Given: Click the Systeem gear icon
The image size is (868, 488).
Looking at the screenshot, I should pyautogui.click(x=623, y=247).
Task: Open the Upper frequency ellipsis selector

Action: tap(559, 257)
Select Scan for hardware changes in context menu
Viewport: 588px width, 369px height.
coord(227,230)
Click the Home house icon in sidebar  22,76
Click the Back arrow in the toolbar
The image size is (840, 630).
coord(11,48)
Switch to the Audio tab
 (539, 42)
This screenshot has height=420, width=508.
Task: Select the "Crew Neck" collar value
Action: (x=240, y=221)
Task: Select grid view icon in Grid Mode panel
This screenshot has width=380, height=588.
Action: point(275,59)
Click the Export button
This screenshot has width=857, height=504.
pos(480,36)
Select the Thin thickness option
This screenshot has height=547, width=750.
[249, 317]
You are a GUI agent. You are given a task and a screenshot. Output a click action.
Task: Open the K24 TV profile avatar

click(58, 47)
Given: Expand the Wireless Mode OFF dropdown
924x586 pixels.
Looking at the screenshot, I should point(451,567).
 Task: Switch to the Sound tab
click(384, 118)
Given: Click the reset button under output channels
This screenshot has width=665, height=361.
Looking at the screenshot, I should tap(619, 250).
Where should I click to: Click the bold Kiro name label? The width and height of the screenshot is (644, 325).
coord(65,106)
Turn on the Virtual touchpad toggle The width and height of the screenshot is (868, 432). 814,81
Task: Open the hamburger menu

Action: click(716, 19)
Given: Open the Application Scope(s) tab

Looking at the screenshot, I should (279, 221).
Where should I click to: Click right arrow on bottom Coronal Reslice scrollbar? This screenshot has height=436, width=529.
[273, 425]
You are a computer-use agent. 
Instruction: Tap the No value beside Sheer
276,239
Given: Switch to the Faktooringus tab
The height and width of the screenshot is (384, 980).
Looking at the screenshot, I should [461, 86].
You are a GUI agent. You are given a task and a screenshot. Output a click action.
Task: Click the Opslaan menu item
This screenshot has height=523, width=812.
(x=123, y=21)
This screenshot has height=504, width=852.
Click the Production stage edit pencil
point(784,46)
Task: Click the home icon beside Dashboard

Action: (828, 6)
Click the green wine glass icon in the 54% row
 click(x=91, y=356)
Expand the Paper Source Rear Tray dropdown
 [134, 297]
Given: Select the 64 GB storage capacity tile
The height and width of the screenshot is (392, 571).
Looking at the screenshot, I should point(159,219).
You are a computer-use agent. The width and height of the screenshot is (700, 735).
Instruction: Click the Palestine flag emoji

☆ ☆ ☆

• **ASSIGNMENT**:
Go through the entries and repeat each one exactly.

• **FINISHED EXERCISE**:
Given: Click the Systeem gear icon
The image size is (868, 488).
Looking at the screenshot, I should pyautogui.click(x=623, y=247).
Task: Open the Upper frequency ellipsis selector

Action: tap(559, 257)
Select Scan for hardware changes in context menu
Viewport: 588px width, 369px height.
coord(227,230)
Click the Home house icon in sidebar  22,76
Click the Back arrow in the toolbar
The image size is (840, 630).
coord(11,48)
Switch to the Audio tab
 (539, 42)
This screenshot has height=420, width=508.
Task: Select the "Crew Neck" collar value
Action: (x=240, y=221)
Task: Select grid view icon in Grid Mode panel
This screenshot has width=380, height=588.
Action: point(275,59)
Click the Export button
This screenshot has width=857, height=504.
pos(480,36)
Select the Thin thickness option
This screenshot has height=547, width=750.
[249, 317]
You are a GUI agent. You are given a task and a screenshot. Output a click action.
Task: Open the K24 TV profile avatar

click(58, 47)
Given: Expand the Wireless Mode OFF dropdown
924x586 pixels.
Looking at the screenshot, I should point(451,567).
 Task: Switch to the Sound tab
click(384, 118)
Given: Click the reset button under output channels
This screenshot has width=665, height=361.
Looking at the screenshot, I should tap(619, 250).
Where should I click to: Click the bold Kiro name label? The width and height of the screenshot is (644, 325).
coord(65,106)
Turn on the Virtual touchpad toggle The width and height of the screenshot is (868, 432). 814,81
Task: Open the hamburger menu

Action: click(716, 19)
Given: Open the Application Scope(s) tab

Looking at the screenshot, I should (279, 221).
Where should I click to: Click right arrow on bottom Coronal Reslice scrollbar? This screenshot has height=436, width=529.
[273, 425]
You are a computer-use agent. 
Instruction: Tap the No value beside Sheer
276,239
Given: Switch to the Faktooringus tab
The height and width of the screenshot is (384, 980).
Looking at the screenshot, I should [461, 86].
You are a GUI agent. You are given a task and a screenshot. Output a click action.
Task: Click the Opslaan menu item
This screenshot has height=523, width=812.
(x=123, y=21)
This screenshot has height=504, width=852.
Click the Production stage edit pencil
point(784,46)
Task: Click the home icon beside Dashboard

Action: (828, 6)
Click the green wine glass icon in the 54% row
 click(x=91, y=356)
Expand the Paper Source Rear Tray dropdown
 [134, 297]
Given: Select the 64 GB storage capacity tile
The height and width of the screenshot is (392, 571).
Looking at the screenshot, I should point(159,219).
You are a computer-use agent. The width and height of the screenshot is (700, 735).
Instruction: Click the Palestine flag emoji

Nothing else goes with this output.